[Haskell-cafe] ANNOUNCE: Sun Microsystems and Haskell.org joint
project on OpenSPARC
Ben Lippmeier
Ben.Lippmeier at anu.edu.au
Fri Jul 25 00:19:13 EDT 2008
On 25/07/2008, at 12:42 PM, Duncan Coutts wrote:
> Of course then it means we need to have enough work to do. Indeed we
> need quite a bit just to break even because each core is relatively
> stripped down without all the out-of-order execution etc.
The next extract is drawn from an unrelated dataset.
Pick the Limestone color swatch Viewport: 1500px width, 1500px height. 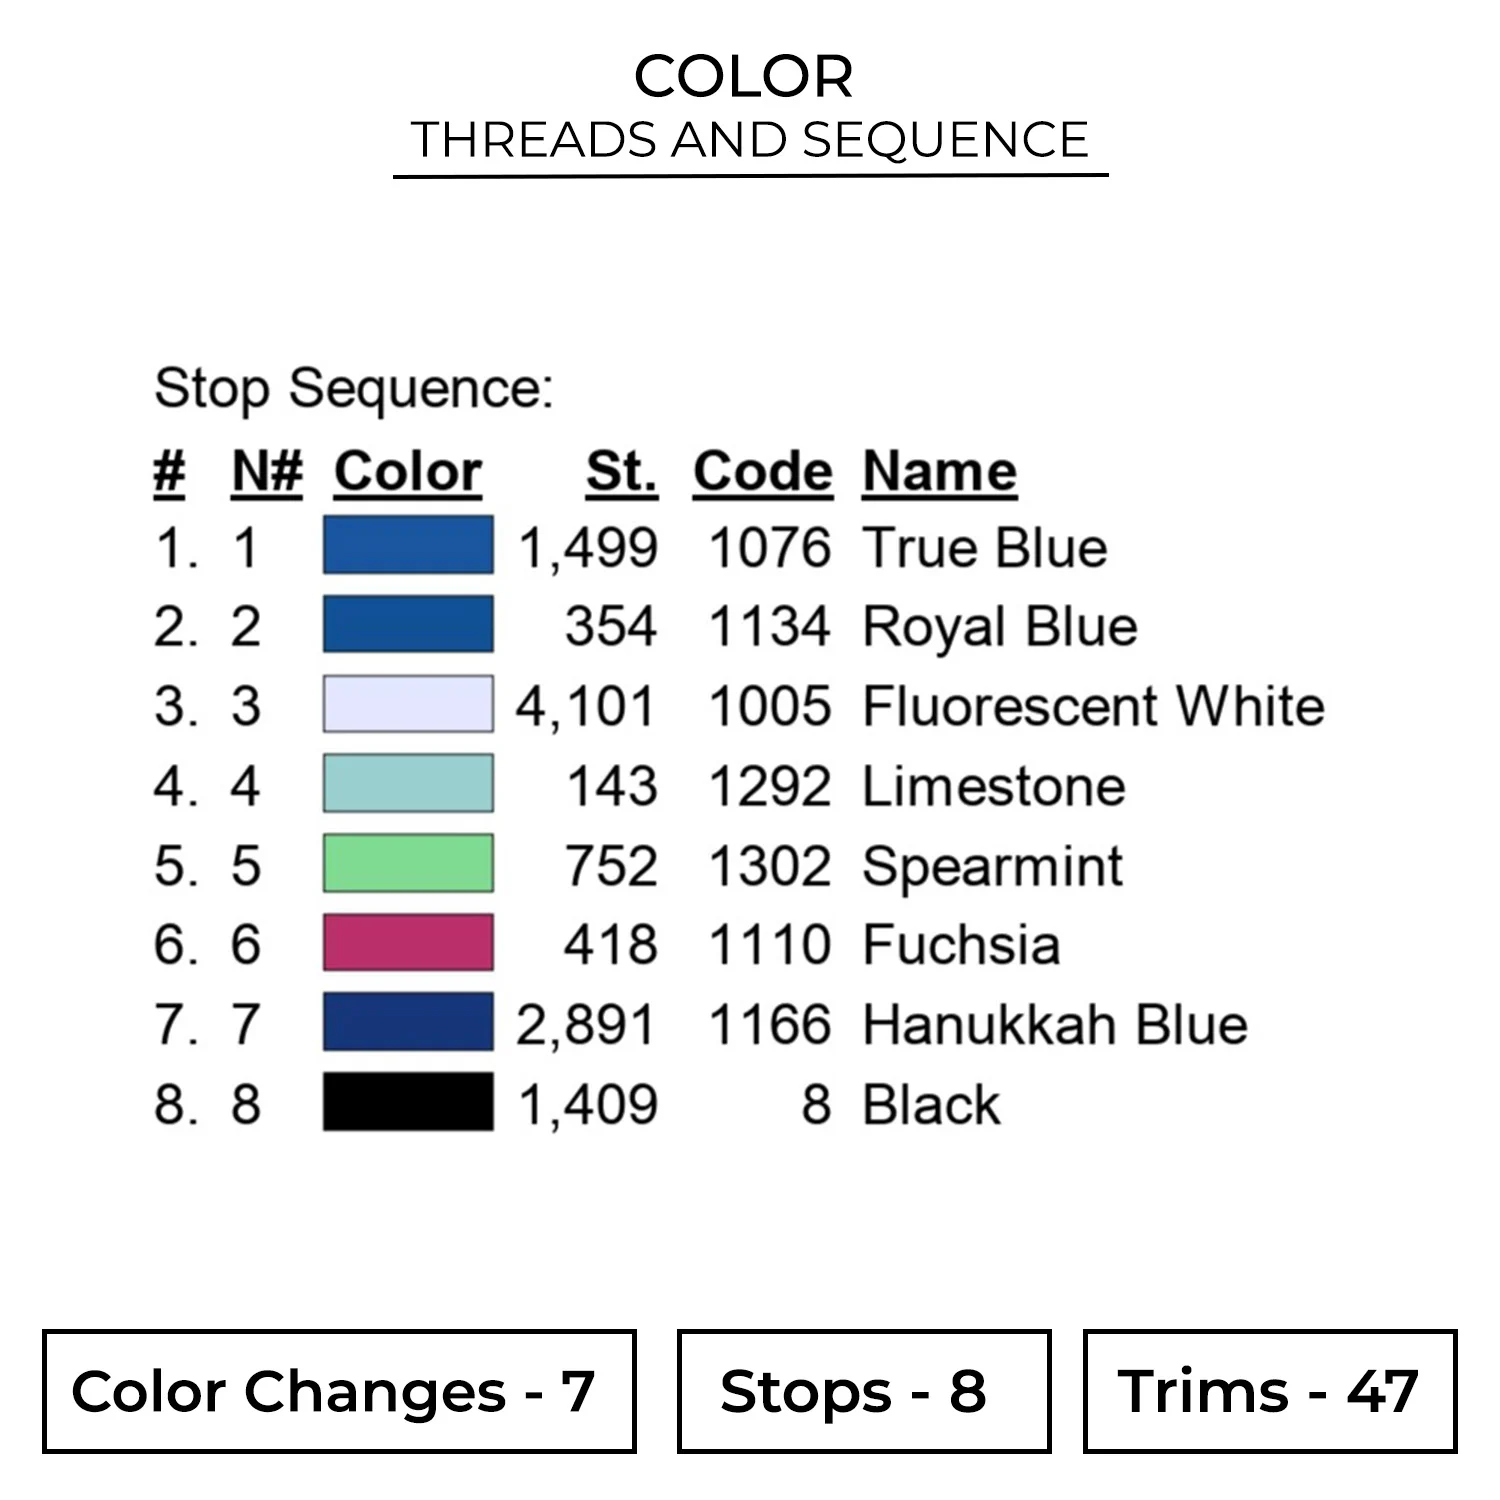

I don't think that will hurt too much. The code that GHC emits is very
regular and the basic blocks tend to be small. A good proportion of it
is just for copying data between the stack and the heap. On the
upside, it's all very clean and amenable to some simple peephole
optimization / compile time reordering.
I remember someone telling me that one of the outcomes of the Itanium
project was that they didn't get the (low level) compile-time
optimizations to perform as well as they had hoped. The reasoning was
that a highly speculative/out-of-order processor with all the
trimmings had a lot more dynamic information about the state of the
program, and could make decisions on the fly which were better than
what you could ever get statically at compile time. -- does anyone
have a reference for this?
Anyway, this problem is moot with GHC code. There's barely any
instruction level parallelism to exploit anyway, but adding an extra
hardware thread is just a `par` away.
To quote a talk from that paper earlier: "GHC programs turn an Athlon
into a 486 with a high clock speed!"
Ben.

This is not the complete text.